#!/usr/bin/env python
# coding: utf-8

# # Decision Trees
# 
# *Adapted from Chapter 8 of [An Introduction to Statistical Learning](http://www-bcf.usc.edu/~gareth/ISL/)*

# Why are we learning about decision trees?
# 
# - Can be applied to both regression and classification problems
# - Many useful properties
# - Very popular
# - Basis for more sophisticated models
# - Have a different way of "thinking" than the other models we have studied

# ## Lesson objectives
# 
# Students will be able to:
# 
# - Explain how a decision tree is created
# - Build a decision tree model in scikit-learn
# - Tune a decision tree model and explain how tuning impacts the model
# - Interpret a tree diagram
# - Describe the key differences between regression and classification trees
# - Decide whether a decision tree is an appropriate model for a given problem

# # Part 1: Regression trees
# 
# Major League Baseball player data from 1986-87:
# 
# - **Years** (x-axis): number of years playing in the major leagues
# - **Hits** (y-axis): number of hits in the previous year
# - **Salary** (color): low salary is blue/green, high salary is red/yellow

# ![Salary data](images/salary_color.png)

# Group exercise:
# 
# - The data above is our **training data**.
# - We want to build a model that predicts the Salary of **future players** based on Years and Hits.
# - We are going to "segment" the feature space into regions, and then use the **mean Salary in each region** as the predicted Salary for future players.
# - Intuitively, you want to **maximize** the similarity (or "homogeneity") within a given region, and **minimize** the similarity between different regions.
# 
# Rules for segmenting:
# 
# - You can only use **straight lines**, drawn one at a time.
# - Your line must either be **vertical or horizontal**.
# - Your line **stops** when it hits an existing line.

# ![Salary regions](images/salary_regions.png)

# Above are the regions created by a computer:
# 
# - $R_1$: players with **less than 5 years** of experience, mean Salary of **\$166,000 **
# - $R_2$: players with **5 or more years** of experience and **less than 118 hits**, mean Salary of **\$403,000 **
# - $R_3$: players with **5 or more years** of experience and **118 hits or more**, mean Salary of **\$846,000 **
# 
# **Note:** Years and Hits are both integers, but the convention is to use the **midpoint** between adjacent values to label a split.
# 
# These regions are used to make predictions on **out-of-sample data**. Thus, there are only three possible predictions! (Is this different from how **linear regression** makes predictions?)
# 
# Below is the equivalent regression tree:

# ![Salary tree](images/salary_tree.png)

# The first split is **Years < 4.5**, thus that split goes at the top of the tree.
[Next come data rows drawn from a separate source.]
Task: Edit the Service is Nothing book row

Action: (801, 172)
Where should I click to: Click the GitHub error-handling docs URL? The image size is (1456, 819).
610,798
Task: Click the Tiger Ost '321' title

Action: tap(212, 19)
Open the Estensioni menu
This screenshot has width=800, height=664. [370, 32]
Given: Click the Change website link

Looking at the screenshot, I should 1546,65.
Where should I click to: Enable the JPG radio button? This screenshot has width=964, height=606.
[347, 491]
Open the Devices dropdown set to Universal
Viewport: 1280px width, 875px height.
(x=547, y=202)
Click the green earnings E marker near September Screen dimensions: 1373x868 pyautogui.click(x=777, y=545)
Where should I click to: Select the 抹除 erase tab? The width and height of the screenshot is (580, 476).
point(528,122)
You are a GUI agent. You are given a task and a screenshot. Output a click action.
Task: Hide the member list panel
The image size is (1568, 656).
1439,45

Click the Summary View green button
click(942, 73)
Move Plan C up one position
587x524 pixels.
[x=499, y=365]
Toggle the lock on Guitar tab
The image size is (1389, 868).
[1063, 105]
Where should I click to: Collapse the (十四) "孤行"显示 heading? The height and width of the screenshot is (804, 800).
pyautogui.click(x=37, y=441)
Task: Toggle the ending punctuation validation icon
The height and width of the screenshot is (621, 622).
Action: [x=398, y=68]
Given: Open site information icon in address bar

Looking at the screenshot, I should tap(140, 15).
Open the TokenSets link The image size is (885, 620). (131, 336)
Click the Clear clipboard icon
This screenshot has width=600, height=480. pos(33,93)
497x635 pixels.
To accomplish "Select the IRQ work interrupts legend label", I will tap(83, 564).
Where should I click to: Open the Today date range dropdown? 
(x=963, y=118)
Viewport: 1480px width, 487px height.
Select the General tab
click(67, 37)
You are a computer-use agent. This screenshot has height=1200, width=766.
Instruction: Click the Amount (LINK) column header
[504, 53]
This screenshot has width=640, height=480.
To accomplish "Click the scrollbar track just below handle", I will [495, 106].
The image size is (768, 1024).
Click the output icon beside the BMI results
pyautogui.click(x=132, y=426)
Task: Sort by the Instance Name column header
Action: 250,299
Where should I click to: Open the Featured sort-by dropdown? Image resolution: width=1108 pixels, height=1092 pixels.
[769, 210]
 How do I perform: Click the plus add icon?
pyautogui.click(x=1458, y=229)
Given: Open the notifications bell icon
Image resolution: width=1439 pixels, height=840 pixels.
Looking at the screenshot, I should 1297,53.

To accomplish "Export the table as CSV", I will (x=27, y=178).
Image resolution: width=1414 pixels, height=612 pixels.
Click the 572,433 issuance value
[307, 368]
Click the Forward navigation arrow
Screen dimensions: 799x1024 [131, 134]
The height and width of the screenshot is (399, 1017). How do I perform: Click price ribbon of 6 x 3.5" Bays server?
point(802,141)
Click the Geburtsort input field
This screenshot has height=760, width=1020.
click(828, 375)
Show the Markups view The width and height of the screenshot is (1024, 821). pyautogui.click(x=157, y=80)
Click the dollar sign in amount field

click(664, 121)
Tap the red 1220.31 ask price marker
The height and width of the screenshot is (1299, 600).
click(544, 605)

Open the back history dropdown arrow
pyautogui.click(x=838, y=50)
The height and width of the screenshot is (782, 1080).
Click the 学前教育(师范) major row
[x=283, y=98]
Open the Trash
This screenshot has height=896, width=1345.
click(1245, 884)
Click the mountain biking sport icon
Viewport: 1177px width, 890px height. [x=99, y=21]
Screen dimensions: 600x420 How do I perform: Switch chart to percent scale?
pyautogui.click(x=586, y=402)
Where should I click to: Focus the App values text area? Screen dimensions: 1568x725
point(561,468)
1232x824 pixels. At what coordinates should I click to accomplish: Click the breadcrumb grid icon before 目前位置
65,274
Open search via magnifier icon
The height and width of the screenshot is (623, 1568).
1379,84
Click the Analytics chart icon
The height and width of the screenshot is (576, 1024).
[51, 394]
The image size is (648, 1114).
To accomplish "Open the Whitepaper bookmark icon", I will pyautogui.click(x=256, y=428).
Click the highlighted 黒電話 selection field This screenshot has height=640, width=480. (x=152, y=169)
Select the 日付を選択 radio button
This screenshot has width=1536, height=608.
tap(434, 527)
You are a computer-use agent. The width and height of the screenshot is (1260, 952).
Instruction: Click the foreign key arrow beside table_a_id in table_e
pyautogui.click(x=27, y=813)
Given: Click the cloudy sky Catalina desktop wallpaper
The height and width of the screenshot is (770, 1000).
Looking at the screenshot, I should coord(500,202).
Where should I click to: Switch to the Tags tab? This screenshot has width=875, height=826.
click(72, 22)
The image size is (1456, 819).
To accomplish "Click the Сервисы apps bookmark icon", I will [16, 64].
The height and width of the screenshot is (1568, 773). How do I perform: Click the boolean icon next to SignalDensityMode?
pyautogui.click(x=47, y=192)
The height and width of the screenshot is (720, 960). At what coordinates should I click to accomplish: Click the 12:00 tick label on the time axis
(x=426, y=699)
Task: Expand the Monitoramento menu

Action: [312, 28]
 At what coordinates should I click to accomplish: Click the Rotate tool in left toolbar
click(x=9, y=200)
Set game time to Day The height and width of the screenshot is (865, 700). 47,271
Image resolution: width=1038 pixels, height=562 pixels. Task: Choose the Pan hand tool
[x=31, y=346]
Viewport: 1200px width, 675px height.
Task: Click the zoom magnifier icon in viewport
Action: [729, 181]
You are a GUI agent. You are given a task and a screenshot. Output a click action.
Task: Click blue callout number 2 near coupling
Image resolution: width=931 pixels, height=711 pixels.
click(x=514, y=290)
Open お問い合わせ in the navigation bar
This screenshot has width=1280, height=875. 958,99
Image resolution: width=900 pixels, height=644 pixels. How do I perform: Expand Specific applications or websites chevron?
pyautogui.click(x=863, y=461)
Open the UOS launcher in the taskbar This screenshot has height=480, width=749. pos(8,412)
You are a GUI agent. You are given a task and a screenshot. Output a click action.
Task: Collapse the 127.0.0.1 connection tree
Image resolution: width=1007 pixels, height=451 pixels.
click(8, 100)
When a splitting rule is **True**, you follow the left branch. When a splitting rule is **False**, you follow the right branch.
# 
# For players in the **left branch**, the mean Salary is \$166,000, thus you label it with that value. (Salary has been divided by 1000 and log-transformed to 5.11.)
# 
# For players in the **right branch**, there is a further split on **Hits < 117.5**, dividing players into two more Salary regions: \$403,000 (transformed to 6.00), and \$846,000 (transformed to 6.74).

# ![Salary tree annotated](images/salary_tree_annotated.png)

# **What does this tree tell you about your data?**
# 
# - Years is the most important factor determining Salary, with a lower number of Years corresponding to a lower Salary.
# - For a player with a lower number of Years, Hits is not an important factor determining Salary.
# - For a player with a higher number of Years, Hits is an important factor determining Salary, with a greater number of Hits corresponding to a higher Salary.
# 
# **Question:** What do you like and dislike about decision trees so far?

# ## Building a regression tree by hand
# 
# Your **training data** is a tiny dataset of [used vehicle sale prices](https://raw.githubusercontent.com/justmarkham/DAT8/master/data/vehicles_train.csv). Your goal is to **predict price** for testing data.
# 
# 1. Read the data into a Pandas DataFrame.
# 2. Explore the data by sorting, plotting, or split-apply-combine (aka `group_by`).
# 3. Decide which feature is the most important predictor, and use that to create your first splitting rule.
#     - Only binary splits are allowed.
# 4. After making your first split, split your DataFrame into two parts, and then explore each part to figure out what other splits to make.
# 5. Stop making splits once you are convinced that it strikes a good balance between underfitting and overfitting.
#     - Your goal is to build a model that generalizes well.
#     - You are allowed to split on the same variable multiple times!
# 6. Draw your tree, labeling the leaves with the mean price for the observations in that region.
#     - Make sure nothing is backwards: You follow the **left branch** if the rule is true, and the **right branch** if the rule is false.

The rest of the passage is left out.